The abstraction level difference is very small between a loop which
supplies only holes where you plug in your tests and increments, and a
loop which sets up the tests and increments.

(In this particular case, we can macro over the difference with
a primitve token-replacing preprocessor.)

>> If that's all you can intellectually handle you're obviously a lousy
>> programmer (and far from a software engineer).
>
> Do you undertand my reasons for saying what I do?
>
> Suppose that C had both its primitive loop, and one like Basic's (or 
> like Awk's); would that be better? If so, why?

We've shown that with preprocessing it does:

#define for_range(var, from, to) ...

it's hard to define it so that it is absolutely correct,
able to handle an int variable going up to INT_MAX.

> In fact, WHY does Awk have that other kind of loop? Since the primitive 
> form can express it just as well.

No, it cannot. The Awk  for (x in array) loop is not easily
reproduced with the regular for loop.

It has to step x through the keys of the associative array.

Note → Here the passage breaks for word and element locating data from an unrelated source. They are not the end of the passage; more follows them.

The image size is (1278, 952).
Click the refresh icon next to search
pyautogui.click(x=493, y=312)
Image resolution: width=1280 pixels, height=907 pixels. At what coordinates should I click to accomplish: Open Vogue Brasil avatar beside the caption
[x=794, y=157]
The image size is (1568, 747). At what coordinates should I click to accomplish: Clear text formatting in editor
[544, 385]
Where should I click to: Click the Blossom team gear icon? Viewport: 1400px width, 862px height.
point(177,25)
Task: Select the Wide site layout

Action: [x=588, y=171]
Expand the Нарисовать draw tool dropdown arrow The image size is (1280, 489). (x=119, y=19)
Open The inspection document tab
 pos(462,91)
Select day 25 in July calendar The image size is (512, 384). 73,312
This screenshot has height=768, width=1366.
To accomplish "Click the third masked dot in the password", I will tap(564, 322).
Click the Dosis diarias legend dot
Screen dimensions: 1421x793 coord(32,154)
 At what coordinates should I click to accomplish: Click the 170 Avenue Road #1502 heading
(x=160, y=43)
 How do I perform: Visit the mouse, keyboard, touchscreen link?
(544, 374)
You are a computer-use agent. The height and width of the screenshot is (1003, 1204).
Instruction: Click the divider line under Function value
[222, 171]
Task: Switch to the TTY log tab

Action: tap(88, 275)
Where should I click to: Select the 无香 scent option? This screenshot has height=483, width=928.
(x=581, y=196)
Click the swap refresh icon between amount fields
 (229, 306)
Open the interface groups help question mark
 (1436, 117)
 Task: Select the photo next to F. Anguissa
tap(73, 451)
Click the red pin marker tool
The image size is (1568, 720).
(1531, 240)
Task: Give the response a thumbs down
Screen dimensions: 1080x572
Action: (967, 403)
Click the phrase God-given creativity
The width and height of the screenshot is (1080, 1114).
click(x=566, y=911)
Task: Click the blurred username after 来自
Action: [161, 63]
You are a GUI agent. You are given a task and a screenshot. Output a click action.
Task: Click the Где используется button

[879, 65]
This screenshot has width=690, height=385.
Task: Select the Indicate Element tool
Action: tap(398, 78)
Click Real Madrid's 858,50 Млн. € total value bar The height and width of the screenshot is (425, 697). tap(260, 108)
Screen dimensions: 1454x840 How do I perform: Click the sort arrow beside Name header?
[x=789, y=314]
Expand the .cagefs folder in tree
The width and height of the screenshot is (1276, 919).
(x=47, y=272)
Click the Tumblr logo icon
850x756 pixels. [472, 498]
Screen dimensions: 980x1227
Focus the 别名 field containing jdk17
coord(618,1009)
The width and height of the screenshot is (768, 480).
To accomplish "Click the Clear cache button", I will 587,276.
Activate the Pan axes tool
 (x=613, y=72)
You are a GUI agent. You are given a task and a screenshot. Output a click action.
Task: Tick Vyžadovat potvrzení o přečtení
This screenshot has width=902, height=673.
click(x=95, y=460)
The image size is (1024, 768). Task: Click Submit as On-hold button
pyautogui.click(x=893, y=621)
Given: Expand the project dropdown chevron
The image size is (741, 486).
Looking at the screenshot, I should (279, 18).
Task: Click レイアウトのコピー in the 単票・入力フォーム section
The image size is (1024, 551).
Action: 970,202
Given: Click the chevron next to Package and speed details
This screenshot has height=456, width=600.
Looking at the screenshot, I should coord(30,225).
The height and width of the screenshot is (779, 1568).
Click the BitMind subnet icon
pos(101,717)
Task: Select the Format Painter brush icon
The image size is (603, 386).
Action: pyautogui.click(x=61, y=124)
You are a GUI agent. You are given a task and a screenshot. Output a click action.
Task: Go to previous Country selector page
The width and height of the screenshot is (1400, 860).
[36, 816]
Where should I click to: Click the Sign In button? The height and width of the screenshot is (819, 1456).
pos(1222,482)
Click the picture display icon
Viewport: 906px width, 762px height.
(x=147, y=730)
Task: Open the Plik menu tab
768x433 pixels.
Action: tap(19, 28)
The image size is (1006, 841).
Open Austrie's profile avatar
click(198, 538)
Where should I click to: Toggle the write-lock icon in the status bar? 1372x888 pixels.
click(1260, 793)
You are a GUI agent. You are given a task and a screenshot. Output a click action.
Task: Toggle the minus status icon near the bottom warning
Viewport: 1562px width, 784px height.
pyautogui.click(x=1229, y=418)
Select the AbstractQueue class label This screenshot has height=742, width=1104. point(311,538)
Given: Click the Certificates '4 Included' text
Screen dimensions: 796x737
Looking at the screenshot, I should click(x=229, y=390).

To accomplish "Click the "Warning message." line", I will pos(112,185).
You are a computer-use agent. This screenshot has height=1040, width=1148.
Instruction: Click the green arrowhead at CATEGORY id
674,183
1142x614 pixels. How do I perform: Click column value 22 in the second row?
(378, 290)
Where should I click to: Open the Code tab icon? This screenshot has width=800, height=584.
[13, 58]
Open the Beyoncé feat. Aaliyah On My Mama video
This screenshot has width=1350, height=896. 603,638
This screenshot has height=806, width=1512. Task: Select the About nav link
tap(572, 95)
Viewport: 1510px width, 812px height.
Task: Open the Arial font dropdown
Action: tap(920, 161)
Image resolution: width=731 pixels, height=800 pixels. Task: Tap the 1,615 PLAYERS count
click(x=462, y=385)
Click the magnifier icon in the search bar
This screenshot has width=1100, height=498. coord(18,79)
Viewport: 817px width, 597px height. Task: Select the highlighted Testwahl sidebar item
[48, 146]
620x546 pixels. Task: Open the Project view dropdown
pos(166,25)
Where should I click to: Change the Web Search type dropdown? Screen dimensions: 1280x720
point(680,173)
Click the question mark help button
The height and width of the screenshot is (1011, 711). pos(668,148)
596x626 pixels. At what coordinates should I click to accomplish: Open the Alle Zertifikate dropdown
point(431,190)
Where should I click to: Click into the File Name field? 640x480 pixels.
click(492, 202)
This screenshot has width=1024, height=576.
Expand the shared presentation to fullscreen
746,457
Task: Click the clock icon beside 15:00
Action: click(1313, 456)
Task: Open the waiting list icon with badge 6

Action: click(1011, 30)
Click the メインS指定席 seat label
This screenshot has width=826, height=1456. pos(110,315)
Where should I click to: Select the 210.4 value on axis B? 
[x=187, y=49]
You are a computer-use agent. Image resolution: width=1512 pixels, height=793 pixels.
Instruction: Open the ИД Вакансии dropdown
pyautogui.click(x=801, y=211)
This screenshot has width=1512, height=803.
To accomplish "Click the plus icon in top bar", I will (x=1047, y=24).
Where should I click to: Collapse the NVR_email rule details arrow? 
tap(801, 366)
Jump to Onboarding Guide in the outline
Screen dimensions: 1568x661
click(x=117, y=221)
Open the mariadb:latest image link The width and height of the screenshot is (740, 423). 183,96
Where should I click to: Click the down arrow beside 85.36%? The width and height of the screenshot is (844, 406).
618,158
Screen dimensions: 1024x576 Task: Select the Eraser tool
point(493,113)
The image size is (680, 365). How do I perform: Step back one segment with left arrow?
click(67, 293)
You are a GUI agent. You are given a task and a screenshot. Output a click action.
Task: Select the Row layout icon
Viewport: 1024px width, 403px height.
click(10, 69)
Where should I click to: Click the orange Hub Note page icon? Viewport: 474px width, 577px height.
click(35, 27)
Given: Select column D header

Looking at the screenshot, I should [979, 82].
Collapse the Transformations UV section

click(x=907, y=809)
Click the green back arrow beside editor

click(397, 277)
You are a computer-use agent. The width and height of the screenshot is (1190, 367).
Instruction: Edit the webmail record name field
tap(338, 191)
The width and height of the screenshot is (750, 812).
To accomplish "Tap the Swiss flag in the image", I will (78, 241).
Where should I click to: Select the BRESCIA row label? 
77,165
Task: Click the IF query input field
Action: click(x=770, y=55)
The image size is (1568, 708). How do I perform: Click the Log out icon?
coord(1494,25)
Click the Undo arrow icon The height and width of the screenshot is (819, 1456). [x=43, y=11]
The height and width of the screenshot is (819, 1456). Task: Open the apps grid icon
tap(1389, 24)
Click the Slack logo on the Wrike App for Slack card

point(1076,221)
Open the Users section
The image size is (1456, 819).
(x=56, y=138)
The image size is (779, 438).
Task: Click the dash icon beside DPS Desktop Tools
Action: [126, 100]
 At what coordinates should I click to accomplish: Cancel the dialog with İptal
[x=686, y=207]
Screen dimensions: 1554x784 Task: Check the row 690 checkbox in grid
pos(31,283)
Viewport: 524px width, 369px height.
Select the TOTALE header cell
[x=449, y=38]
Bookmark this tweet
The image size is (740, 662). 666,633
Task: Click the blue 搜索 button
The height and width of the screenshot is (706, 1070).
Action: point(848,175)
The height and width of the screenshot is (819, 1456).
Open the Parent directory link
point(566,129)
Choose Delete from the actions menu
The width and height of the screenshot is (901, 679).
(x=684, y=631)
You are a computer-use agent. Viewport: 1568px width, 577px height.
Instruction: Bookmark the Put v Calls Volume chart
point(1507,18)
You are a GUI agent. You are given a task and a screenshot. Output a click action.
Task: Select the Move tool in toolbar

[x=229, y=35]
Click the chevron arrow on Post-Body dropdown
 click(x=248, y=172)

To do it with a low level loop, we need the primitive stepping
operations:

   for (iter = array_first(array);
        array_more(iter) && key = array_get(iter)
        iter = array_next(iter))
   {
      # key is set to successive keys
   }

Not only is this extremely clumsy, but those operations
don't even exist. There is no associative array iterating
object!

In my cppawk project there is a predefined keys (var, array) clause you
can use in the loop macro.

Under the hood, this actually obtains a list of the keys as a Lisp-like
list, and then iterates over that. (Other approaches could be used,
like a function which converts the *keys* of a given array into
the *values* of a new array, that new array being indexed numerically
from zero. We could then step over these with i = 0 ... i++.

It's all pretty inefficient.

As you can see, it's practically a necessity for awk to have that for/in
iteration method.

> I've written many 10s of 1000s of lines of assembly. But I prefer HLL 
> code, and HLL code which has some must-have fundamentals. Like a fucking 
> loop that works.

But you yourself wrote such a loop that is broken; it has undefined
behavior when you go to the maximum value of the signed type.

That's worse than a 100% correct primitive loop in which if such a
situation occurs, it is in plain sight, caused by the expressions
the programmer chose to plug into it.

I told you I would rub this in your face!